Retype all the records with nothing changed.

Collected data
────
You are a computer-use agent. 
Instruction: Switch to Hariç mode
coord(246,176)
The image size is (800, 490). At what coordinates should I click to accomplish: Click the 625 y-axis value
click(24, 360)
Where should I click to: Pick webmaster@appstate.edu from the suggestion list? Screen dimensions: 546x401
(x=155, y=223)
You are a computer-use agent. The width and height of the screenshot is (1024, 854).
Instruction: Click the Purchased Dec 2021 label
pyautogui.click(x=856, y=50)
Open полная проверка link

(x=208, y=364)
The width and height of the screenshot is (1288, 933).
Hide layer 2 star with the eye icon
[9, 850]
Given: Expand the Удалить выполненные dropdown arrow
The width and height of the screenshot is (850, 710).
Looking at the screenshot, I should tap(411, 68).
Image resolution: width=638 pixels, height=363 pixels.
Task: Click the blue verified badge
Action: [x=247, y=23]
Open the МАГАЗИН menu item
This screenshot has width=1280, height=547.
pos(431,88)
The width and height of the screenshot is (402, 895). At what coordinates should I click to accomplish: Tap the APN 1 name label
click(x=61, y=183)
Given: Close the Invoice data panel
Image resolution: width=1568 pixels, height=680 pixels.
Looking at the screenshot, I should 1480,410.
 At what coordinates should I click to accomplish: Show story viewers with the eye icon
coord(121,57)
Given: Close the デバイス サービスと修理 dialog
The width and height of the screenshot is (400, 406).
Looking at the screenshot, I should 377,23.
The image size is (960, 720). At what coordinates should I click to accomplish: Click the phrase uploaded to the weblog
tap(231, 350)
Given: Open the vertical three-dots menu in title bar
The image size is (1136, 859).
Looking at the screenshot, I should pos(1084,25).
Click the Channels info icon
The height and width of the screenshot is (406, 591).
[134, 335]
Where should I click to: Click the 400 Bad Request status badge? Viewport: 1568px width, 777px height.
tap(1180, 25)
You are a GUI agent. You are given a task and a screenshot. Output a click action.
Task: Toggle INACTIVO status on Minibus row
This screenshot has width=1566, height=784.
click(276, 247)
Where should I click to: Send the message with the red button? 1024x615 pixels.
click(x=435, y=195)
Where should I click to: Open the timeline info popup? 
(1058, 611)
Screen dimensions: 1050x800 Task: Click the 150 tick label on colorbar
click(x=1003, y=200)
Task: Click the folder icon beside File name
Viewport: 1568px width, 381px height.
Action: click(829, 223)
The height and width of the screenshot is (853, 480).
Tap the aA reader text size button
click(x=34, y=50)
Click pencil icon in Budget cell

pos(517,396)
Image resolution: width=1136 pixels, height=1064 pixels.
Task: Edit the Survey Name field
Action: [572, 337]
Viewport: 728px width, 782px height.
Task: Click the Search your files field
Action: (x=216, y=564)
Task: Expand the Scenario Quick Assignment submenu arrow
────
- [YOUR RESPONSE]
You are a computer-use agent. 
Instruction: Switch to Hariç mode
coord(246,176)
The image size is (800, 490). At what coordinates should I click to accomplish: Click the 625 y-axis value
click(24, 360)
Where should I click to: Pick webmaster@appstate.edu from the suggestion list? Screen dimensions: 546x401
(x=155, y=223)
You are a computer-use agent. The width and height of the screenshot is (1024, 854).
Instruction: Click the Purchased Dec 2021 label
pyautogui.click(x=856, y=50)
Open полная проверка link

(x=208, y=364)
The width and height of the screenshot is (1288, 933).
Hide layer 2 star with the eye icon
[9, 850]
Given: Expand the Удалить выполненные dropdown arrow
The width and height of the screenshot is (850, 710).
Looking at the screenshot, I should tap(411, 68).
Image resolution: width=638 pixels, height=363 pixels.
Task: Click the blue verified badge
Action: [x=247, y=23]
Open the МАГАЗИН menu item
This screenshot has width=1280, height=547.
pos(431,88)
The width and height of the screenshot is (402, 895). At what coordinates should I click to accomplish: Tap the APN 1 name label
click(x=61, y=183)
Given: Close the Invoice data panel
Image resolution: width=1568 pixels, height=680 pixels.
Looking at the screenshot, I should 1480,410.
 At what coordinates should I click to accomplish: Show story viewers with the eye icon
coord(121,57)
Given: Close the デバイス サービスと修理 dialog
The width and height of the screenshot is (400, 406).
Looking at the screenshot, I should 377,23.
The image size is (960, 720). At what coordinates should I click to accomplish: Click the phrase uploaded to the weblog
tap(231, 350)
Given: Open the vertical three-dots menu in title bar
The image size is (1136, 859).
Looking at the screenshot, I should pos(1084,25).
Click the Channels info icon
The height and width of the screenshot is (406, 591).
[134, 335]
Where should I click to: Click the 400 Bad Request status badge? Viewport: 1568px width, 777px height.
tap(1180, 25)
You are a GUI agent. You are given a task and a screenshot. Output a click action.
Task: Toggle INACTIVO status on Minibus row
This screenshot has width=1566, height=784.
click(276, 247)
Where should I click to: Send the message with the red button? 1024x615 pixels.
click(x=435, y=195)
Where should I click to: Open the timeline info popup? 
(1058, 611)
Screen dimensions: 1050x800 Task: Click the 150 tick label on colorbar
click(x=1003, y=200)
Task: Click the folder icon beside File name
Viewport: 1568px width, 381px height.
Action: click(829, 223)
The height and width of the screenshot is (853, 480).
Tap the aA reader text size button
click(x=34, y=50)
Click pencil icon in Budget cell

pos(517,396)
Image resolution: width=1136 pixels, height=1064 pixels.
Task: Edit the Survey Name field
Action: [572, 337]
Viewport: 728px width, 782px height.
Task: Click the Search your files field
Action: (x=216, y=564)
Task: Expand the Scenario Quick Assignment submenu arrow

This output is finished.